Aim of the exercise> Copy out everything from the start of the records down to and including the line that contains "click(336, 132)". Leave the pictures out.

Given data>
= = = =

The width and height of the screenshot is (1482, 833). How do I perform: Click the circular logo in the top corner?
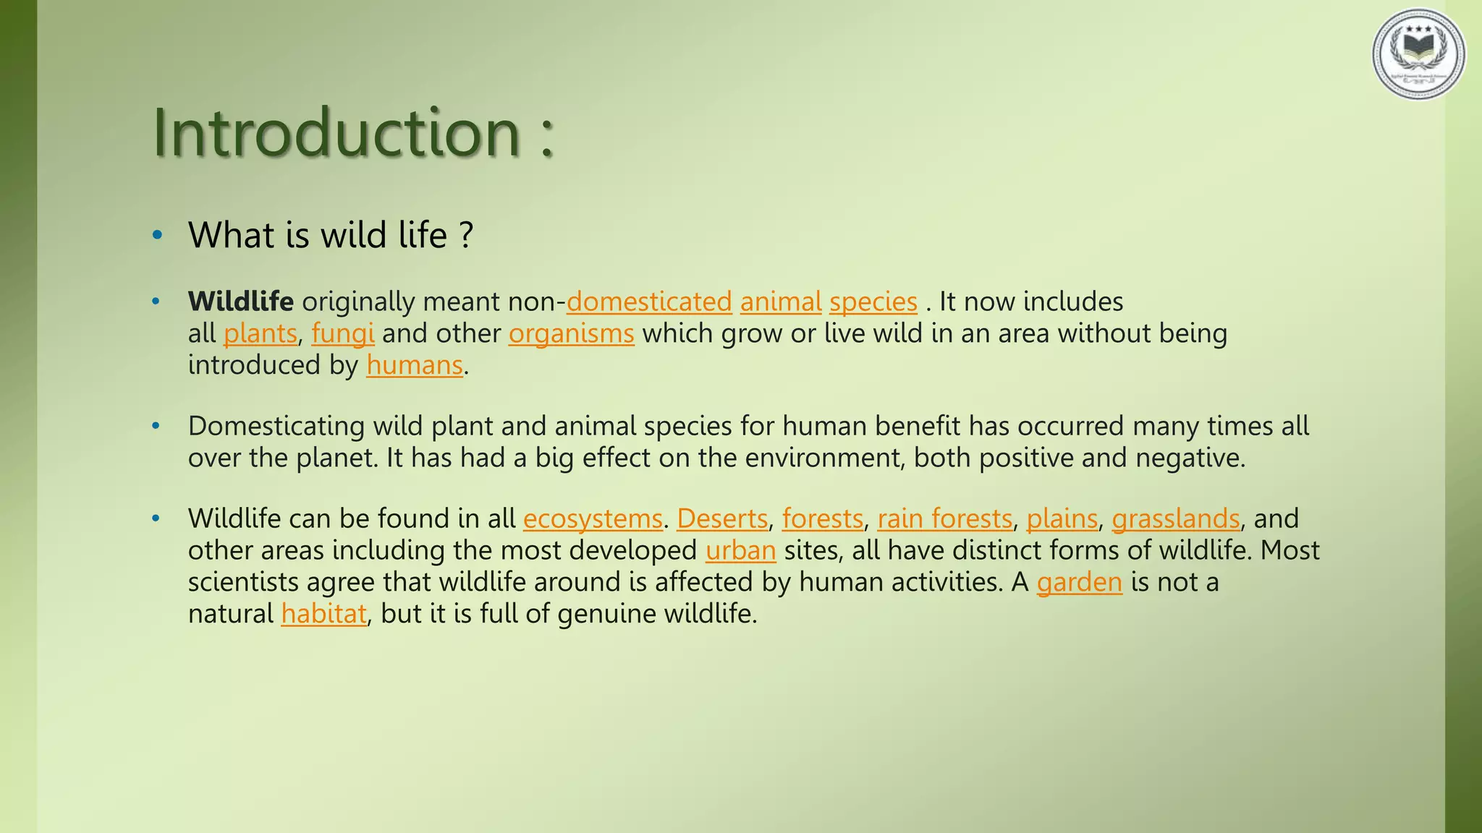click(1418, 54)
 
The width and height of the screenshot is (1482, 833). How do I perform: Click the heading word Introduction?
click(336, 132)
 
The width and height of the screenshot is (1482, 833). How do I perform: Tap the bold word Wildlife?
click(240, 302)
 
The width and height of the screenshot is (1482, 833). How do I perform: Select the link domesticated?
click(649, 302)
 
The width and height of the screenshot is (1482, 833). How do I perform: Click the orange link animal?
click(781, 302)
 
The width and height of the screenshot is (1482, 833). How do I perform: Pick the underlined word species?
click(873, 302)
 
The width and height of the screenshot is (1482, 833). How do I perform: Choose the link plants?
click(260, 333)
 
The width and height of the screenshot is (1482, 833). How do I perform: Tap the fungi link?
click(342, 333)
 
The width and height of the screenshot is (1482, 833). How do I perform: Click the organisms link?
click(571, 333)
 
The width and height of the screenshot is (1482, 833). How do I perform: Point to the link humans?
click(414, 365)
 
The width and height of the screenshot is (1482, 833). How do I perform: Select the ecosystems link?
click(593, 518)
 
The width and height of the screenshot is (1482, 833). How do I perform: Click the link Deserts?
click(721, 518)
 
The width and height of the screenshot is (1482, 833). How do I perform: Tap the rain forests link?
click(944, 518)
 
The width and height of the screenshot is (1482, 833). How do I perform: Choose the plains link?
click(1062, 518)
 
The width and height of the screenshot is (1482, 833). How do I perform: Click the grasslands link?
click(1176, 518)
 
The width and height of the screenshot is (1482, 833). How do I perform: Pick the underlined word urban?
click(740, 550)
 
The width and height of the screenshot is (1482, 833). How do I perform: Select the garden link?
click(1079, 582)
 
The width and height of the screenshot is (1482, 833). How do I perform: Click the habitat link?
click(323, 614)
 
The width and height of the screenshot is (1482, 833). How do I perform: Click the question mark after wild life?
click(467, 236)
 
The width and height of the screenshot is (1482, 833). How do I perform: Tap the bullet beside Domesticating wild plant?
click(156, 426)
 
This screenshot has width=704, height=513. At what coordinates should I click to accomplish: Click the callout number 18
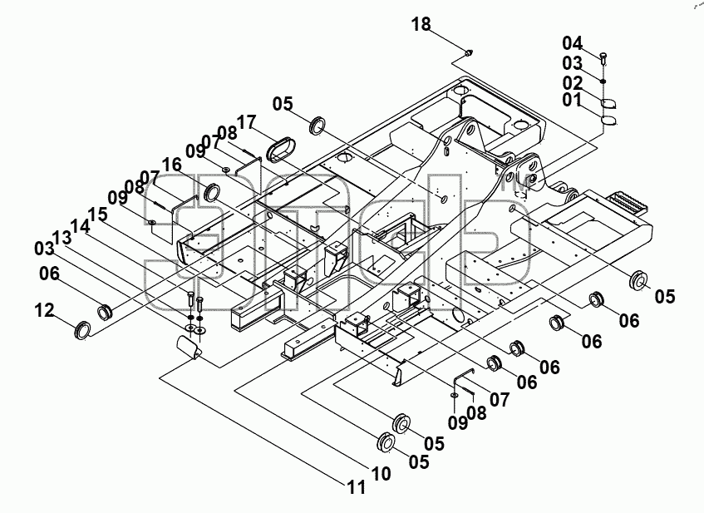point(421,24)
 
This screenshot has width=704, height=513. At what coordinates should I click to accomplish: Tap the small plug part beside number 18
point(470,52)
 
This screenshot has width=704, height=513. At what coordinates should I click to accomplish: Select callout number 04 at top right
point(573,43)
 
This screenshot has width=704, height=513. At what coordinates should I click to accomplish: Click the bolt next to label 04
point(603,58)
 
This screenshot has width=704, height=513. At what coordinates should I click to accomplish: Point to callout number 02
point(573,83)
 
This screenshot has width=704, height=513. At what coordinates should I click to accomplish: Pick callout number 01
point(572,100)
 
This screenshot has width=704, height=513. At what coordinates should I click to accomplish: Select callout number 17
point(247,122)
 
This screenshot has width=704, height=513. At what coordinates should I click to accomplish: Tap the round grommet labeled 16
point(212,192)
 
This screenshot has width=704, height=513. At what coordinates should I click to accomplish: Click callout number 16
point(171,165)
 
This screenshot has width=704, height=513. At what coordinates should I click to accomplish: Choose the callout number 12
point(44,310)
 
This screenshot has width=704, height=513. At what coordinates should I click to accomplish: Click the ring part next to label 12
point(82,330)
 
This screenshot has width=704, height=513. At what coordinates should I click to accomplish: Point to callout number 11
point(356,487)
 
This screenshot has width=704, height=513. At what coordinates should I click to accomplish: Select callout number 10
point(382,473)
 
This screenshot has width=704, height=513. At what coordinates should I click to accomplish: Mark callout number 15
point(98,215)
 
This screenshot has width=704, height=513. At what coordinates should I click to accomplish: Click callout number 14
point(80,226)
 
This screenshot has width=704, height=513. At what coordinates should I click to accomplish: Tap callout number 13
point(62,238)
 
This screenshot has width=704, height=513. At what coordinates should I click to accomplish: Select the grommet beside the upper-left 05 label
point(318,125)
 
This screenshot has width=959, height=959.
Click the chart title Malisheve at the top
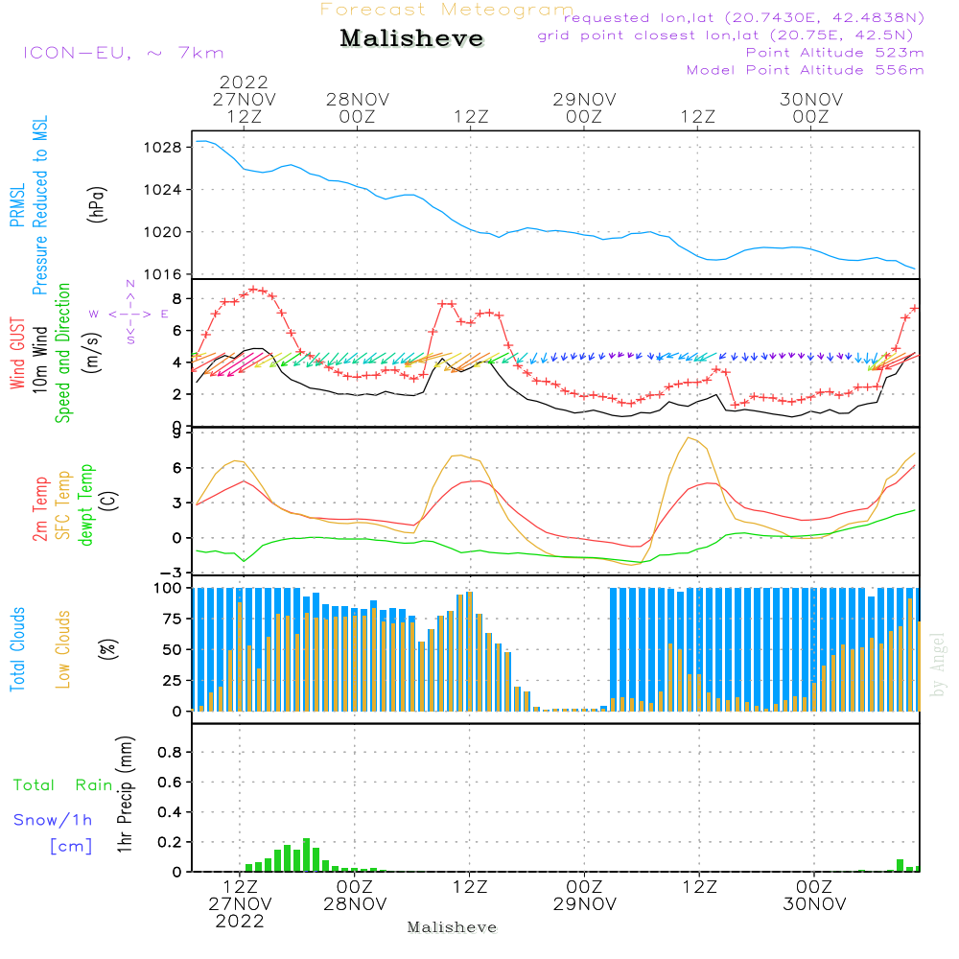tap(411, 38)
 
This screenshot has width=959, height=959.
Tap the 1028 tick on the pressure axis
tap(163, 148)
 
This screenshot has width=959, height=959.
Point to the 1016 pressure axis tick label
tap(163, 274)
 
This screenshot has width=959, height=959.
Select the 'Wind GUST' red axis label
tap(17, 353)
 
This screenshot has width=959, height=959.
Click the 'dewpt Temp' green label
tap(85, 504)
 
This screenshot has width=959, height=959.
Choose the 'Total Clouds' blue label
tap(17, 649)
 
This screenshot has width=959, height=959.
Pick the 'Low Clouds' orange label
tap(63, 649)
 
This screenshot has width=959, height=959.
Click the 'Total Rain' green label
tap(63, 784)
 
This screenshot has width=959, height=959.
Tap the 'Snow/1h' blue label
tap(53, 820)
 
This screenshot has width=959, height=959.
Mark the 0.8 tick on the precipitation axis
tap(170, 752)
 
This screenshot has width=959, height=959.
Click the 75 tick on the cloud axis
tap(172, 619)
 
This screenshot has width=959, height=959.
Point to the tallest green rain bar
tap(307, 854)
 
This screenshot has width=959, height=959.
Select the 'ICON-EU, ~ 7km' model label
tap(124, 53)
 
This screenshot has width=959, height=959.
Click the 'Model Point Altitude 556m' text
tap(805, 70)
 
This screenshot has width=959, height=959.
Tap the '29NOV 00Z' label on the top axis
tap(584, 107)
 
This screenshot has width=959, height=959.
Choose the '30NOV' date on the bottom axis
tap(814, 904)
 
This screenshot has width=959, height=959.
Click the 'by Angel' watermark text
tap(938, 665)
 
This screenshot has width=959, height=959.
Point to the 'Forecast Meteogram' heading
tap(447, 10)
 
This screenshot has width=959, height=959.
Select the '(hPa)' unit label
tap(97, 204)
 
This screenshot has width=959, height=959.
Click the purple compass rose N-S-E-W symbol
tap(129, 314)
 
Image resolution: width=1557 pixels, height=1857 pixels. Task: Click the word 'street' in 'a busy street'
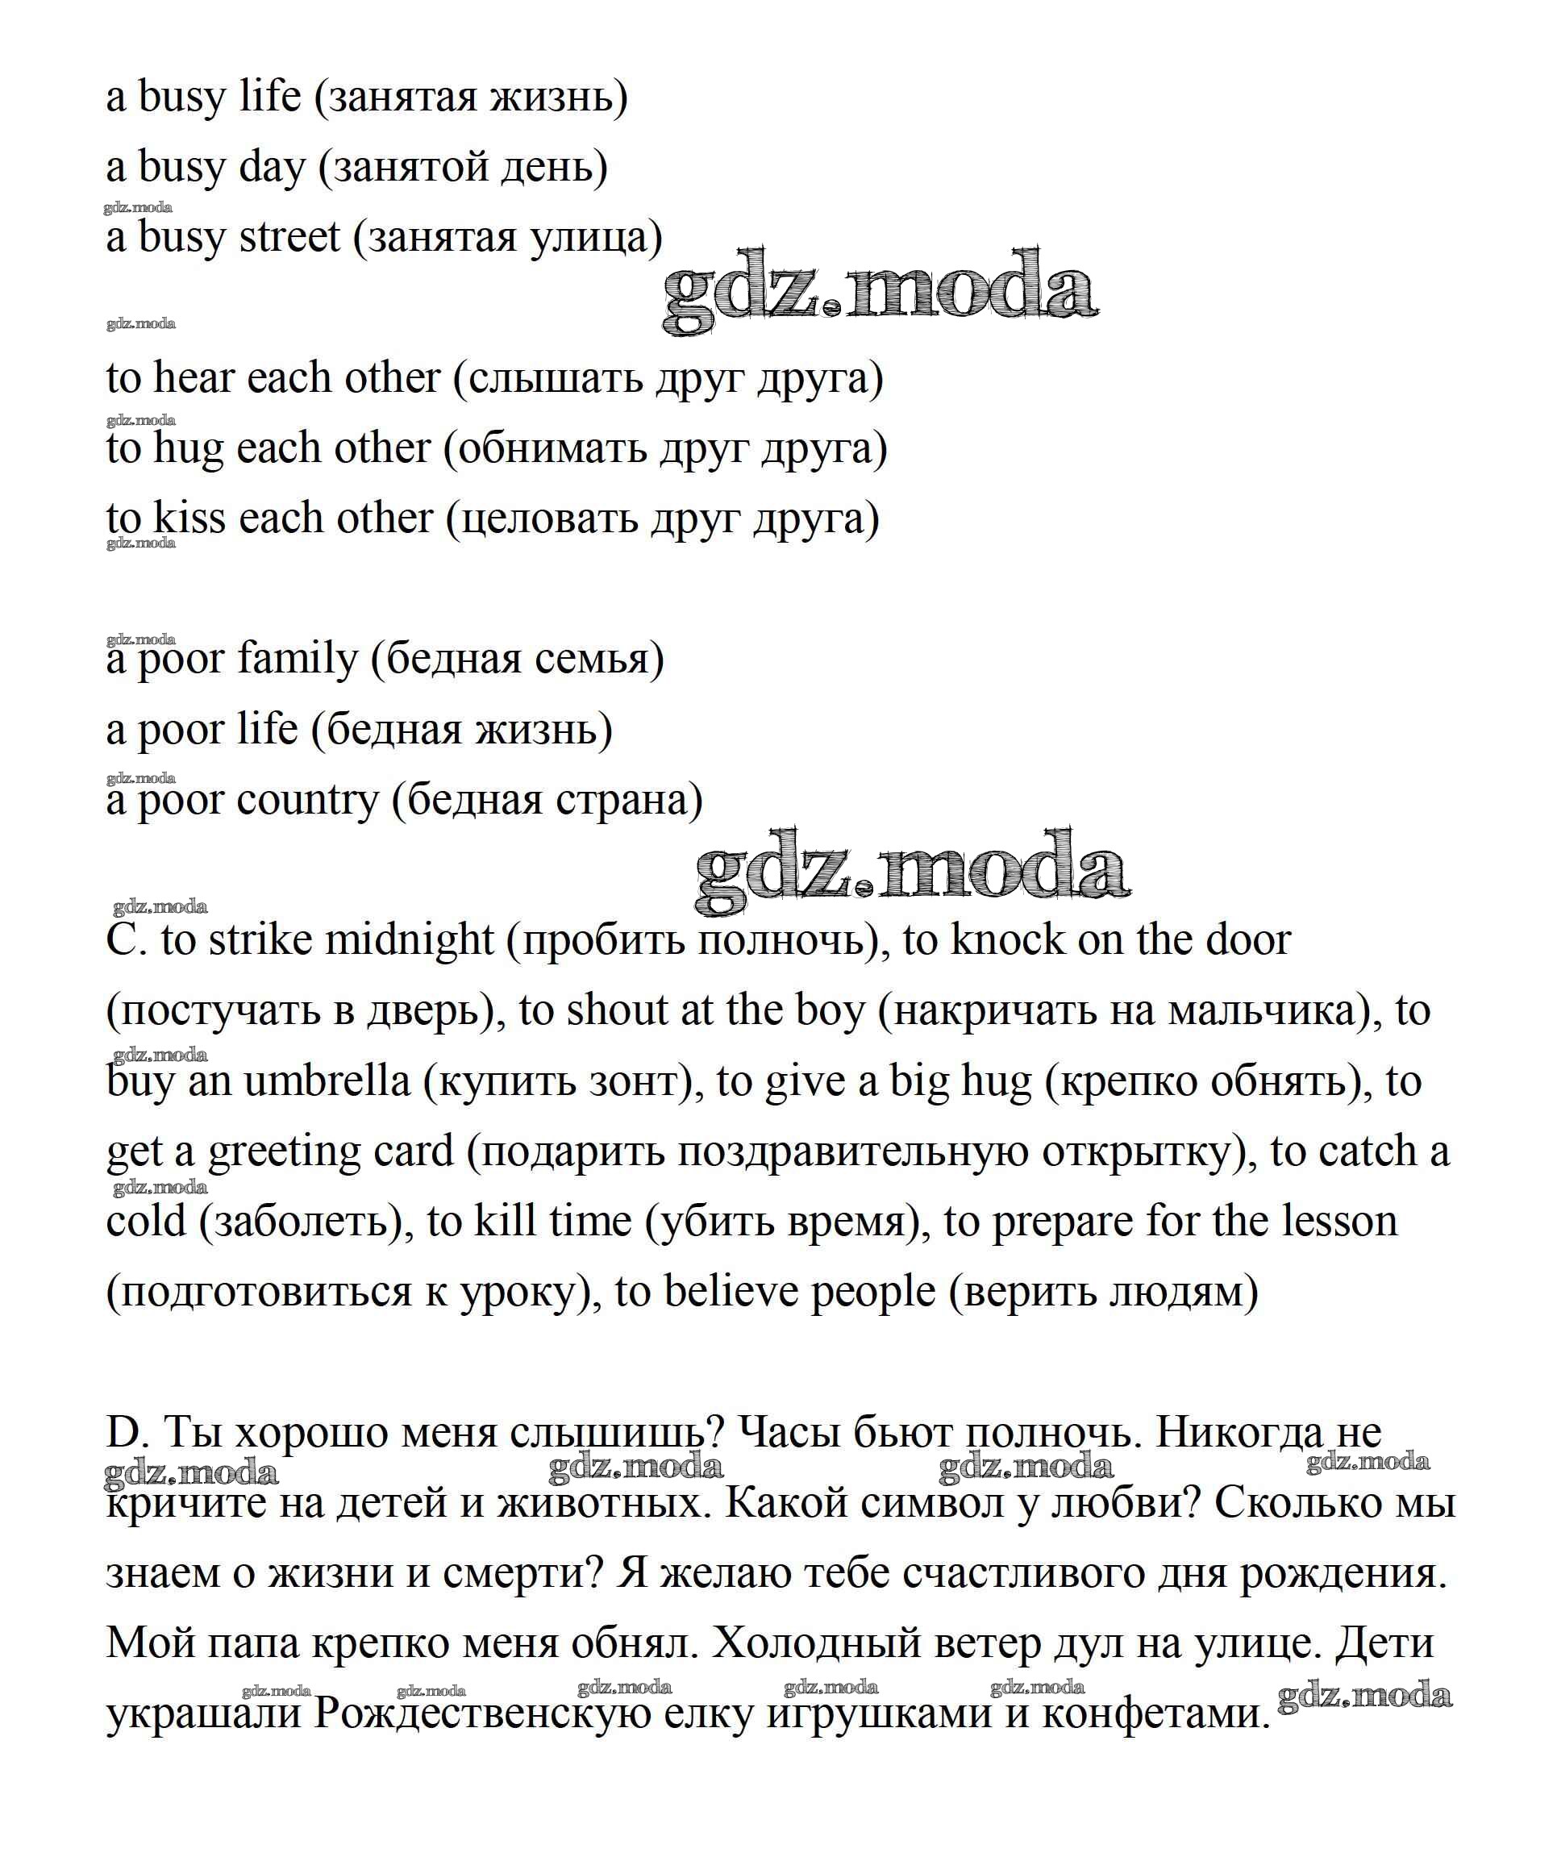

= = = =

Result of the task>
The width and height of the screenshot is (1482, 833). How do I perform: Click the circular logo in the top corner?
click(1418, 54)
 
The width and height of the screenshot is (1482, 833). How do I perform: Click the heading word Introduction?
click(336, 132)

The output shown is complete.